Hayber Seferi dönüşü idi. Allah Resûlü bir konuşma yaptı. Konuşmasında eğer o gün öğleden sonra yola çıkıp ertesi gece de hiç durmadan yürümeye devam ederlerse Allah"ın izniyle suya kavuşacaklarını söylüyordu. Belli ki orduda bir su sıkıntısı vardı. Hemen yola koyuldular. Peygamberimiz de onlarla beraber mola vermeden uzun süre yol kat etmişti. Öyle bir zaman geldi ki yorgunluğa ve uykusuzluğa teslim olmak üzere olan Allah Resûlü, devesi üzerindeyken yana doğru eğrildi. Yanında bulunan Ebû Katâde hemen müdahale edip Resûl-i Ekrem"i doğrulttu.

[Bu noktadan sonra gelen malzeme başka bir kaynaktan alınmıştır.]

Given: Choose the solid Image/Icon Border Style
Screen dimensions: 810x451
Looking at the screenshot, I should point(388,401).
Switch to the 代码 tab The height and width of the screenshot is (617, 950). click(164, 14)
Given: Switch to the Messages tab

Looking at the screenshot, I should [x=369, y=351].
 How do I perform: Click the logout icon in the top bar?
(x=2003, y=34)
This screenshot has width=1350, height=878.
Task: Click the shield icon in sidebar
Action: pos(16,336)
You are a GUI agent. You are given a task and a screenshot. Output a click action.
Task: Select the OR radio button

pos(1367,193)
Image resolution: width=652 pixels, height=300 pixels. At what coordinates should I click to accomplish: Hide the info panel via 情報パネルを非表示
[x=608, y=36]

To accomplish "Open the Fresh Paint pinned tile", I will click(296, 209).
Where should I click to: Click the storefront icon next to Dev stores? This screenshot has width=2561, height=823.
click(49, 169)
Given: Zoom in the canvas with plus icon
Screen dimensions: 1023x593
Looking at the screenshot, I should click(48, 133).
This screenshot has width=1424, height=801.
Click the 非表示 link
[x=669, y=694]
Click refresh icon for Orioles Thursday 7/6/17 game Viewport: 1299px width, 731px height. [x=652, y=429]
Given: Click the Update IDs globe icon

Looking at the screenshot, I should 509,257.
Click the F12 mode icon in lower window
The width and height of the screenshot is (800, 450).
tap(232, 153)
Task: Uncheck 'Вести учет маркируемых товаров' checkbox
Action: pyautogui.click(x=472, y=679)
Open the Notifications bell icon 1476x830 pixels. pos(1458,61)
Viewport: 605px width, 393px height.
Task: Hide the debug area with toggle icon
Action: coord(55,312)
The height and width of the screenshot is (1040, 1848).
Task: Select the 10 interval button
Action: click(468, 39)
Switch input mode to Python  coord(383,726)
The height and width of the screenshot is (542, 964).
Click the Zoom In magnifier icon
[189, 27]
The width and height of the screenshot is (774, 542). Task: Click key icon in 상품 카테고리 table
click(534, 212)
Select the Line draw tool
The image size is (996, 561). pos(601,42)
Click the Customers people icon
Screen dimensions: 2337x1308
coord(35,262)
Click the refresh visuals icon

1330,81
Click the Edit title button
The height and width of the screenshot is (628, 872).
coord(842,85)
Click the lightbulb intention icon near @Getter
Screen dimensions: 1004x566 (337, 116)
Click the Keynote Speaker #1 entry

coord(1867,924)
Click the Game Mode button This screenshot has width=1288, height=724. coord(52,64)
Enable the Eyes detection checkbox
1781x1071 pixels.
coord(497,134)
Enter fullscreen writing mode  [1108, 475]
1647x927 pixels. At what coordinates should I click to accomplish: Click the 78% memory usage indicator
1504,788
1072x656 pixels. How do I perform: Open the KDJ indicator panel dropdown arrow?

Biraz daha gittiler. Peygamberimiz yine uyukladı ve yana doğru düşecek gibi oldu. Ebû Katâde tekrar müdahale etti ve bu sefer hayvanın üzerinde iyice yerleşinceye kadar ona destek oldu. Gece boyunca yürüdüler, yürüdüler. Seher vaktinin sonlarına ulaştıklarında Sevgili Peygamberimiz bütün bir gecenin uykusuzluğuyla yan tarafına öyle bir sarktı ki bu defa neredeyse bineğinden yere düşüyordu. Bereket ki Ebû Katâde hâlâ uyanıktı ve yanı başındaydı. Resûlullah"ı tutup doğrulttu. Bu esnada gözlerini açan Allah Resûlü, kendisini düşmekten koruyanın kim olduğunu ve ne zamandan beri kendisine eşlik ettiğini sordu. Ebû Katâde, “Gece boyunca.” diye cevap verdi. Bunun üzerine Allah Resûlü minnettarlığını dile getirmek üzere, “Peygamberi"ni koruduğundan dolayı Allah da seni korusun!” diyerek Ebû Katâde"ye dua etti.1
Yorgun düşen, uykusuz kalan sadece Resûl-i Ekrem değildi kuşkusuz. Sahâbîler de uykusuz geçen uzun bir gecenin sonunda bitkin düşmüşlerdi. Bu yüzden uygun bir yere geldiklerinde Peygamber Efendimizden az da olsa istirahat etme talebinde bulundular. Hz. Peygamber, uyuyakalıp sabah namazını kılamama endişesini dile getirince Bilâl-i Habeşî, kendisinin nöbetçi olarak bekleyebileceğini söyledi. Bunun üzerine orada bulunan herkes yatıp uyudu. Bilâl de sırtını bineğine dayayıp beklemeye başladı. Ancak insanlık hâli, o da dayanamayıp bir süre sonra uykuya yenik düştü. Hz. Peygamber, uyandığında güneş çoktan doğmuş, sırtlarını ısıtmaya başlamıştı. Bilâl"e hitaben, “Bilâl, ne demiştin hani, ne oldu?” diye seslendi. Mahcup olan Bilâl ise hiçbir zaman üzerine böylesine bir ağırlık çökmediğini söyleyerek mazeretini bildirdi. Bunun üzerine Hz.